= Work to be completed =
Set down the full data below exactly as given, please.

= Input records =
Start of Block

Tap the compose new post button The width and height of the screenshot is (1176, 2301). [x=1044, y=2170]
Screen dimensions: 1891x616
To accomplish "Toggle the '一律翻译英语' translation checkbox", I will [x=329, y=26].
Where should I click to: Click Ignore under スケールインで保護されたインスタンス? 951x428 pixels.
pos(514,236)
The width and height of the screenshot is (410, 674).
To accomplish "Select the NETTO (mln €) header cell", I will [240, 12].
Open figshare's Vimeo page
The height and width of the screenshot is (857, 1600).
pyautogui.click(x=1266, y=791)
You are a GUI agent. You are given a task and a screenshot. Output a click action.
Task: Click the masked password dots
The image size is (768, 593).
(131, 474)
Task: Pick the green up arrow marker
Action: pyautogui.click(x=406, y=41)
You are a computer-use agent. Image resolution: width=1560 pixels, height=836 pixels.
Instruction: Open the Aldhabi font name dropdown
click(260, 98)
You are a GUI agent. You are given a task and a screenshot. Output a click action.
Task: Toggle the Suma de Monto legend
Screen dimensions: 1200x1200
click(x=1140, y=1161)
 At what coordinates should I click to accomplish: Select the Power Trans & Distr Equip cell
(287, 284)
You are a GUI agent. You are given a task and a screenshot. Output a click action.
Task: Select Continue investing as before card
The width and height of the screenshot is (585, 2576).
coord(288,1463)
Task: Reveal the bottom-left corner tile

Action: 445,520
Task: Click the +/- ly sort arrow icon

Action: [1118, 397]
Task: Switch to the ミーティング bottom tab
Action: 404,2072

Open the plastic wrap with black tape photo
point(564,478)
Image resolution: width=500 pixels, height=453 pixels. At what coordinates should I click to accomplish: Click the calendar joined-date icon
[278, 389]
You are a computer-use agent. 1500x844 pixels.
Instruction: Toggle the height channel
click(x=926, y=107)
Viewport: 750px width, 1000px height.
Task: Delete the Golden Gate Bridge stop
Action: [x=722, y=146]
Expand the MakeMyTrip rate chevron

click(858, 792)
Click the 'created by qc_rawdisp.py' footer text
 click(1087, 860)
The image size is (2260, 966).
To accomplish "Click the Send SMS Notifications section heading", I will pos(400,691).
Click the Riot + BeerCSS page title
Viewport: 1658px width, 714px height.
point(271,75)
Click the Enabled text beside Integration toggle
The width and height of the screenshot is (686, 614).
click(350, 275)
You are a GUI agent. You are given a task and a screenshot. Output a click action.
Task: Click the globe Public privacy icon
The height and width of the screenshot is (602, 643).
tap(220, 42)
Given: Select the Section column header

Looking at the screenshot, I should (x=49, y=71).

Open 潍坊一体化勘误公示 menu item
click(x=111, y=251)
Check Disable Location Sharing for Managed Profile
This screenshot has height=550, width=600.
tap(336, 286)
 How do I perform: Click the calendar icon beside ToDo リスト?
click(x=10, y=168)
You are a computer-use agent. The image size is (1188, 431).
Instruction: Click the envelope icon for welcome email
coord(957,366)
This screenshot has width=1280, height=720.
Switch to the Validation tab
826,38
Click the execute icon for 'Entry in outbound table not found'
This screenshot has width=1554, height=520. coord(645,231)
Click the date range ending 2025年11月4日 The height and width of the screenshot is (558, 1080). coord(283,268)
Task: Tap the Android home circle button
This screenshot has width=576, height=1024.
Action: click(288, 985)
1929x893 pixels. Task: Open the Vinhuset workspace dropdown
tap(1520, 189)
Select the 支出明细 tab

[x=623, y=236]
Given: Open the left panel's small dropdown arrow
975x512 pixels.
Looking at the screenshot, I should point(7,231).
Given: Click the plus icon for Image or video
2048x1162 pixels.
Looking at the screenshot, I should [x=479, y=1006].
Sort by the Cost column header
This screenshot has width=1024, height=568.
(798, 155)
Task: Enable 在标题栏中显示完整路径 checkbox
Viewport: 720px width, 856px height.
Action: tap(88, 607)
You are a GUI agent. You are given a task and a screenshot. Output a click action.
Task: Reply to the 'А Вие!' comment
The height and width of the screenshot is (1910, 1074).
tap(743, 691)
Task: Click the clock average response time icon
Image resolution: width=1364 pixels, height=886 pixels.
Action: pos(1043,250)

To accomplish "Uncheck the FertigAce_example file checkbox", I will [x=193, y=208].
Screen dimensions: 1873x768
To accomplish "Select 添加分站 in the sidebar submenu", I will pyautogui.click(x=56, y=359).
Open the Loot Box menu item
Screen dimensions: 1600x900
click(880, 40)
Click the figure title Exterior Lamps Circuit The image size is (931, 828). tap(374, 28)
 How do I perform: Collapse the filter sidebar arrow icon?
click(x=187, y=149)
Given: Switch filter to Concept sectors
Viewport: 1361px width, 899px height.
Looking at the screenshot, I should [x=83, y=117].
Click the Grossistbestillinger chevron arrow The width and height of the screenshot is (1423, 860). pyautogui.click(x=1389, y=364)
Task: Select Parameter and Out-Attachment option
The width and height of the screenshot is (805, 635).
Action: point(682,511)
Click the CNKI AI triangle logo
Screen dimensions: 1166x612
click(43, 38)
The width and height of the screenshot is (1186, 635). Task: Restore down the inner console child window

End of Block

= Solution to this problem =
Tap the compose new post button The width and height of the screenshot is (1176, 2301). [x=1044, y=2170]
Screen dimensions: 1891x616
To accomplish "Toggle the '一律翻译英语' translation checkbox", I will [x=329, y=26].
Where should I click to: Click Ignore under スケールインで保護されたインスタンス? 951x428 pixels.
pos(514,236)
The width and height of the screenshot is (410, 674).
To accomplish "Select the NETTO (mln €) header cell", I will [240, 12].
Open figshare's Vimeo page
The height and width of the screenshot is (857, 1600).
pyautogui.click(x=1266, y=791)
You are a GUI agent. You are given a task and a screenshot. Output a click action.
Task: Click the masked password dots
The image size is (768, 593).
(131, 474)
Task: Pick the green up arrow marker
Action: pyautogui.click(x=406, y=41)
You are a computer-use agent. Image resolution: width=1560 pixels, height=836 pixels.
Instruction: Open the Aldhabi font name dropdown
click(260, 98)
You are a GUI agent. You are given a task and a screenshot. Output a click action.
Task: Toggle the Suma de Monto legend
Screen dimensions: 1200x1200
click(x=1140, y=1161)
 At what coordinates should I click to accomplish: Select the Power Trans & Distr Equip cell
(287, 284)
You are a GUI agent. You are given a task and a screenshot. Output a click action.
Task: Select Continue investing as before card
The width and height of the screenshot is (585, 2576).
coord(288,1463)
Task: Reveal the bottom-left corner tile

Action: 445,520
Task: Click the +/- ly sort arrow icon

Action: [1118, 397]
Task: Switch to the ミーティング bottom tab
Action: 404,2072

Open the plastic wrap with black tape photo
point(564,478)
Image resolution: width=500 pixels, height=453 pixels. At what coordinates should I click to accomplish: Click the calendar joined-date icon
[278, 389]
You are a computer-use agent. 1500x844 pixels.
Instruction: Toggle the height channel
click(x=926, y=107)
Viewport: 750px width, 1000px height.
Task: Delete the Golden Gate Bridge stop
Action: [x=722, y=146]
Expand the MakeMyTrip rate chevron

click(858, 792)
Click the 'created by qc_rawdisp.py' footer text
 click(1087, 860)
The image size is (2260, 966).
To accomplish "Click the Send SMS Notifications section heading", I will pos(400,691).
Click the Riot + BeerCSS page title
Viewport: 1658px width, 714px height.
point(271,75)
Click the Enabled text beside Integration toggle
The width and height of the screenshot is (686, 614).
click(350, 275)
You are a GUI agent. You are given a task and a screenshot. Output a click action.
Task: Click the globe Public privacy icon
The height and width of the screenshot is (602, 643).
tap(220, 42)
Given: Select the Section column header

Looking at the screenshot, I should (x=49, y=71).

Open 潍坊一体化勘误公示 menu item
click(x=111, y=251)
Check Disable Location Sharing for Managed Profile
This screenshot has height=550, width=600.
tap(336, 286)
 How do I perform: Click the calendar icon beside ToDo リスト?
click(x=10, y=168)
You are a computer-use agent. The image size is (1188, 431).
Instruction: Click the envelope icon for welcome email
coord(957,366)
This screenshot has width=1280, height=720.
Switch to the Validation tab
826,38
Click the execute icon for 'Entry in outbound table not found'
This screenshot has width=1554, height=520. coord(645,231)
Click the date range ending 2025年11月4日 The height and width of the screenshot is (558, 1080). coord(283,268)
Task: Tap the Android home circle button
This screenshot has width=576, height=1024.
Action: click(288, 985)
1929x893 pixels. Task: Open the Vinhuset workspace dropdown
tap(1520, 189)
Select the 支出明细 tab

[x=623, y=236]
Given: Open the left panel's small dropdown arrow
975x512 pixels.
Looking at the screenshot, I should point(7,231).
Given: Click the plus icon for Image or video
2048x1162 pixels.
Looking at the screenshot, I should [x=479, y=1006].
Sort by the Cost column header
This screenshot has width=1024, height=568.
(798, 155)
Task: Enable 在标题栏中显示完整路径 checkbox
Viewport: 720px width, 856px height.
Action: tap(88, 607)
You are a GUI agent. You are given a task and a screenshot. Output a click action.
Task: Reply to the 'А Вие!' comment
The height and width of the screenshot is (1910, 1074).
tap(743, 691)
Task: Click the clock average response time icon
Image resolution: width=1364 pixels, height=886 pixels.
Action: pos(1043,250)

To accomplish "Uncheck the FertigAce_example file checkbox", I will [x=193, y=208].
Screen dimensions: 1873x768
To accomplish "Select 添加分站 in the sidebar submenu", I will pyautogui.click(x=56, y=359).
Open the Loot Box menu item
Screen dimensions: 1600x900
click(880, 40)
Click the figure title Exterior Lamps Circuit The image size is (931, 828). tap(374, 28)
 How do I perform: Collapse the filter sidebar arrow icon?
click(x=187, y=149)
Given: Switch filter to Concept sectors
Viewport: 1361px width, 899px height.
Looking at the screenshot, I should [x=83, y=117].
Click the Grossistbestillinger chevron arrow The width and height of the screenshot is (1423, 860). pyautogui.click(x=1389, y=364)
Task: Select Parameter and Out-Attachment option
The width and height of the screenshot is (805, 635).
Action: point(682,511)
Click the CNKI AI triangle logo
Screen dimensions: 1166x612
click(43, 38)
The width and height of the screenshot is (1186, 635). Task: Restore down the inner console child window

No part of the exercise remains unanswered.